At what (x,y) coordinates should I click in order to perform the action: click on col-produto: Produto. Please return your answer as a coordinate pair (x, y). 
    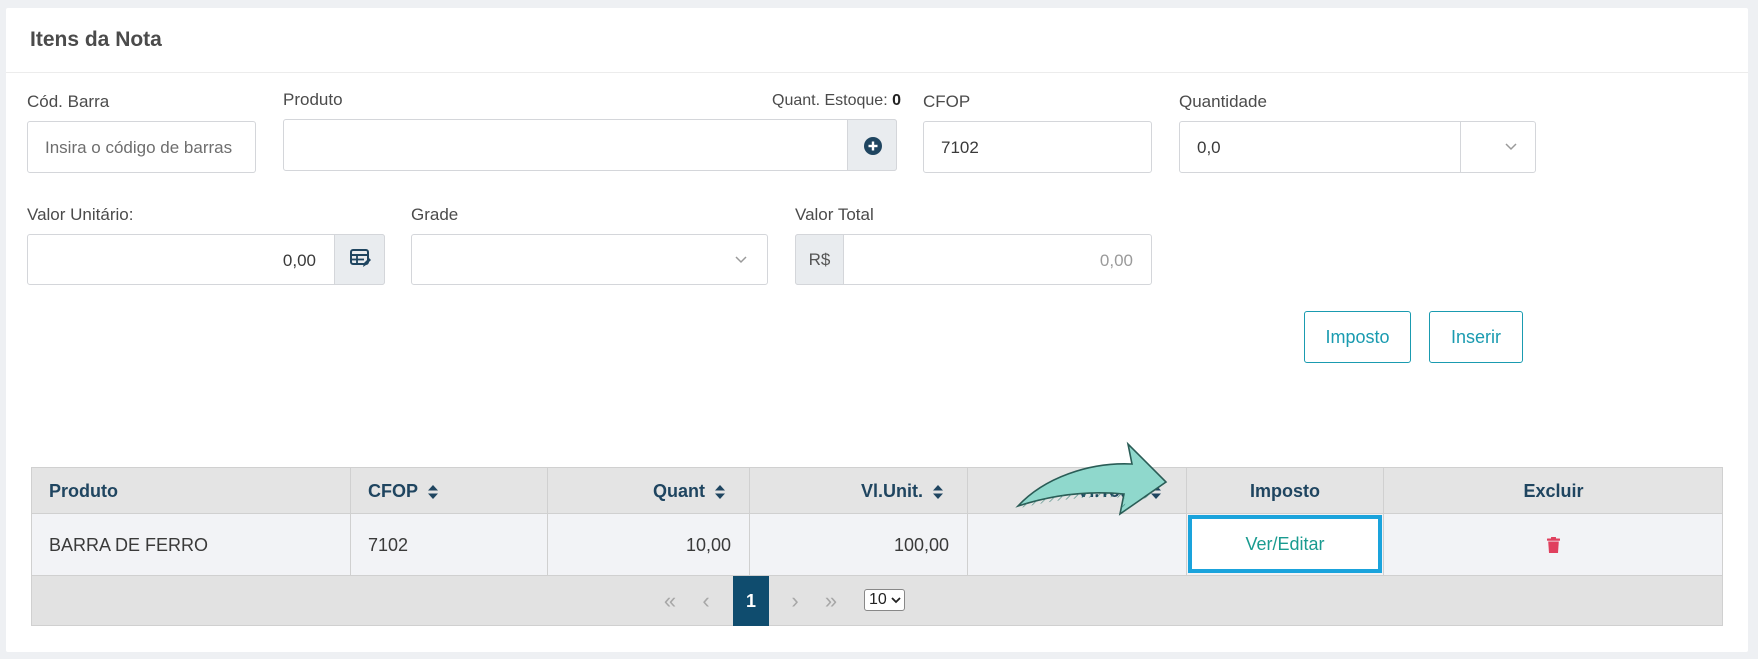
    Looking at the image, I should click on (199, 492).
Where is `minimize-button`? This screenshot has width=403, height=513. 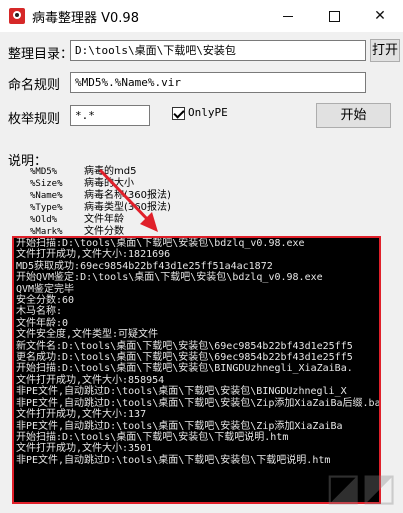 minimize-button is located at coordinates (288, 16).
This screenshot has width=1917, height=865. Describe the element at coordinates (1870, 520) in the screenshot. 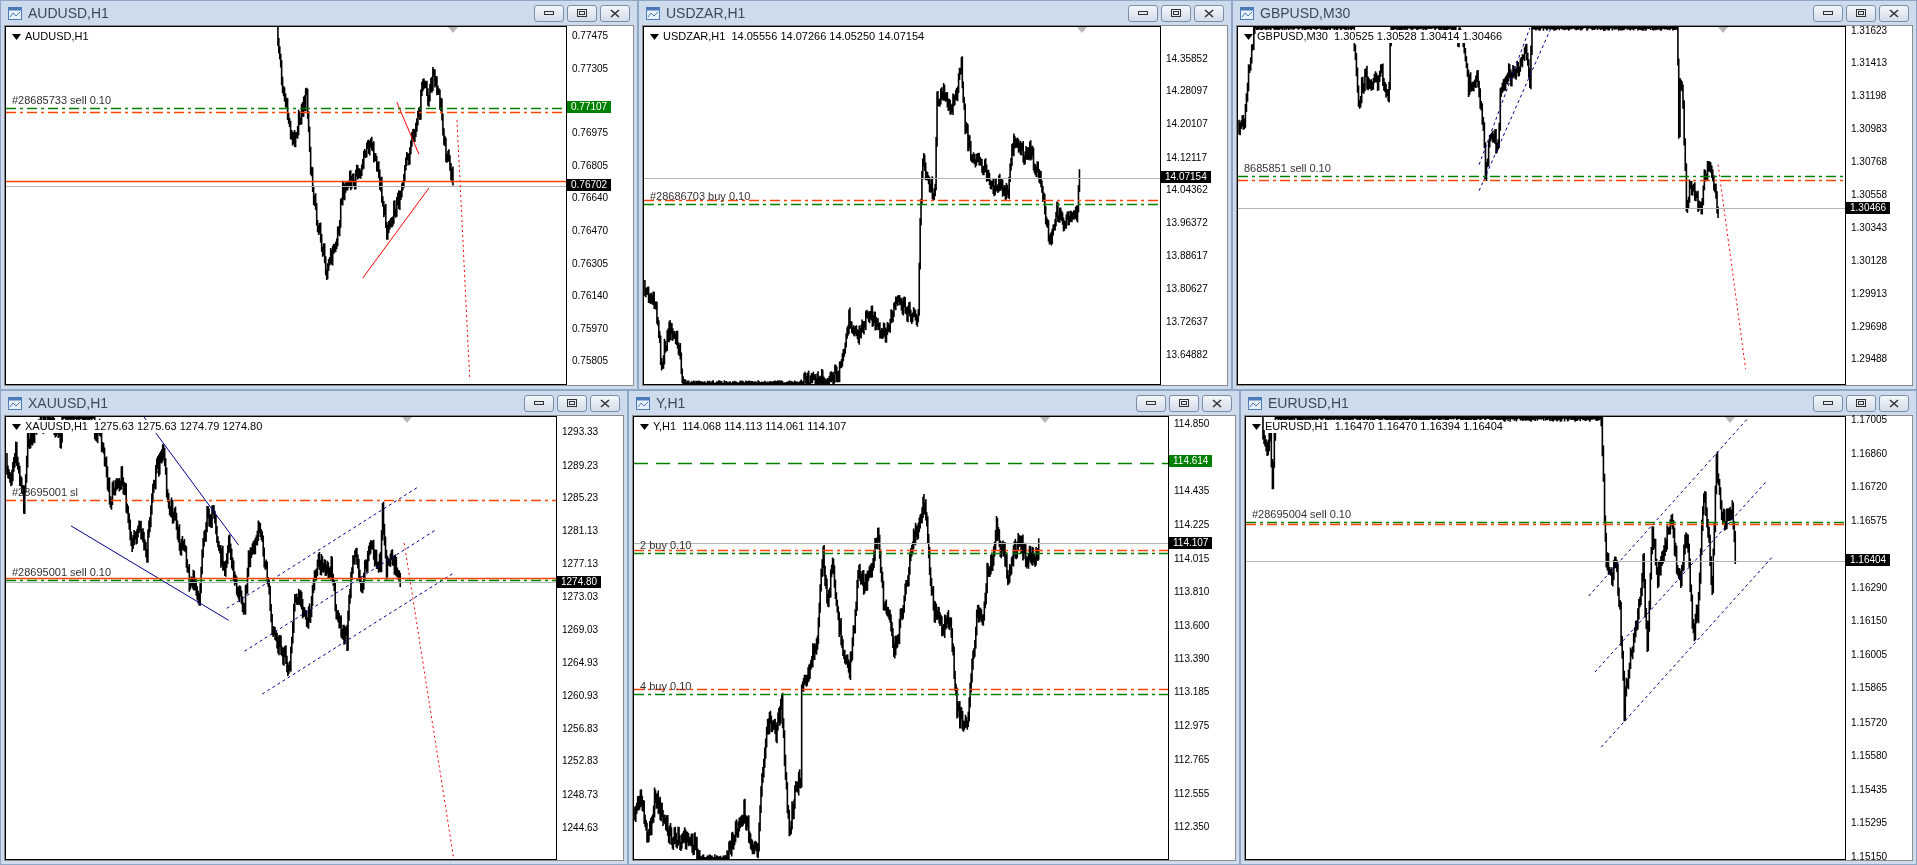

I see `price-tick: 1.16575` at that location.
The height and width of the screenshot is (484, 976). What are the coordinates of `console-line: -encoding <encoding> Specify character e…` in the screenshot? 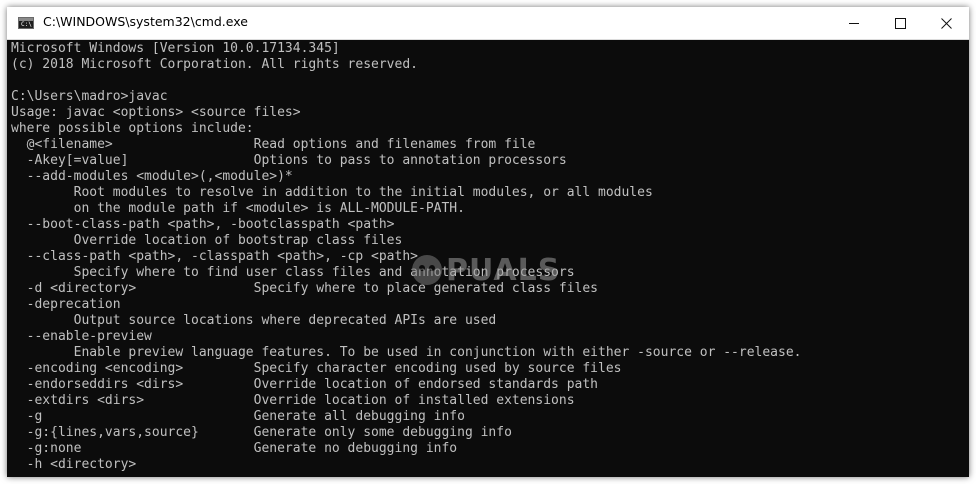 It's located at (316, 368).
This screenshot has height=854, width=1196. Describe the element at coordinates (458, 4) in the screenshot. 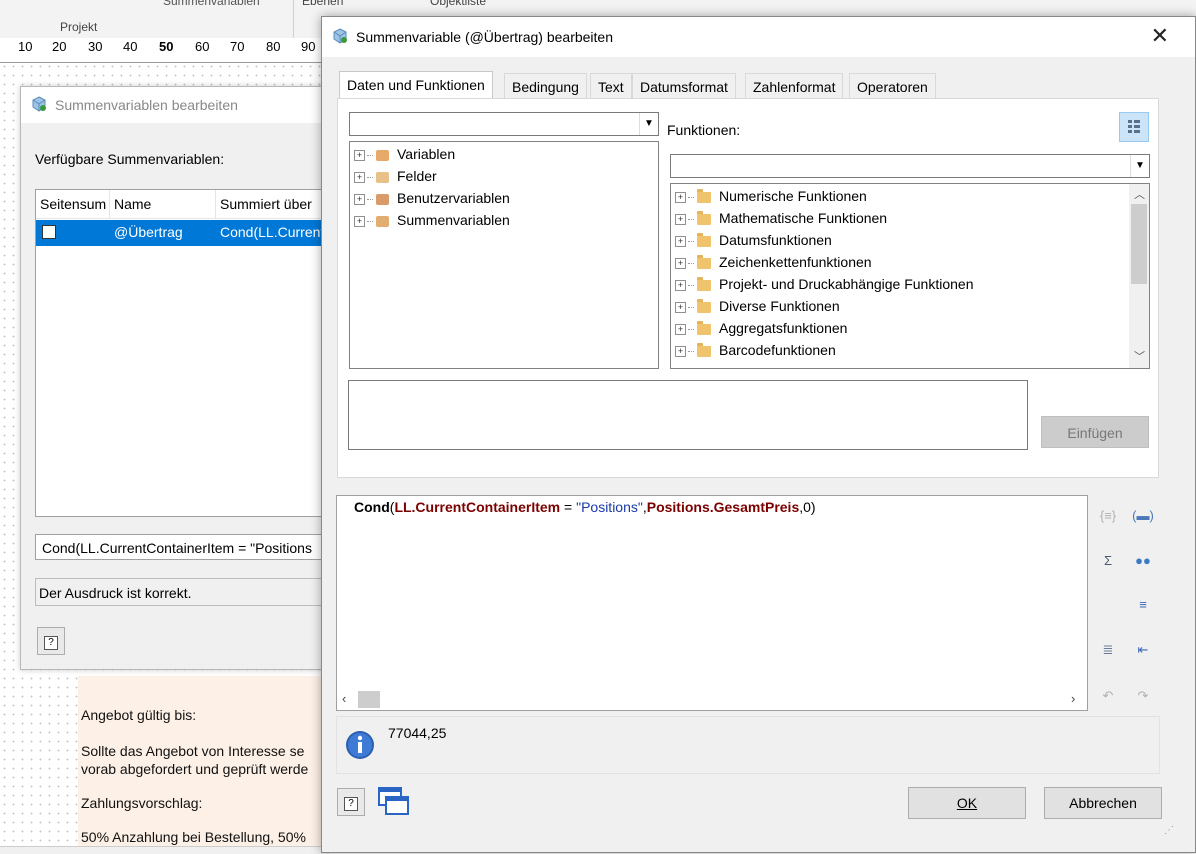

YOUR ASSIGNMENT ▸ Rewrite everything from the line that contains "This screenshot has width=1917, height=865." down to the line that contains "at that location.", with "Describe" changed to "Name" and all else unchanged. Give only those lines, and leave the pictures out.

RESPONSE AREA ▸
This screenshot has width=1917, height=865. Name the element at coordinates (1870, 520) in the screenshot. 

I see `price-tick: 1.16575` at that location.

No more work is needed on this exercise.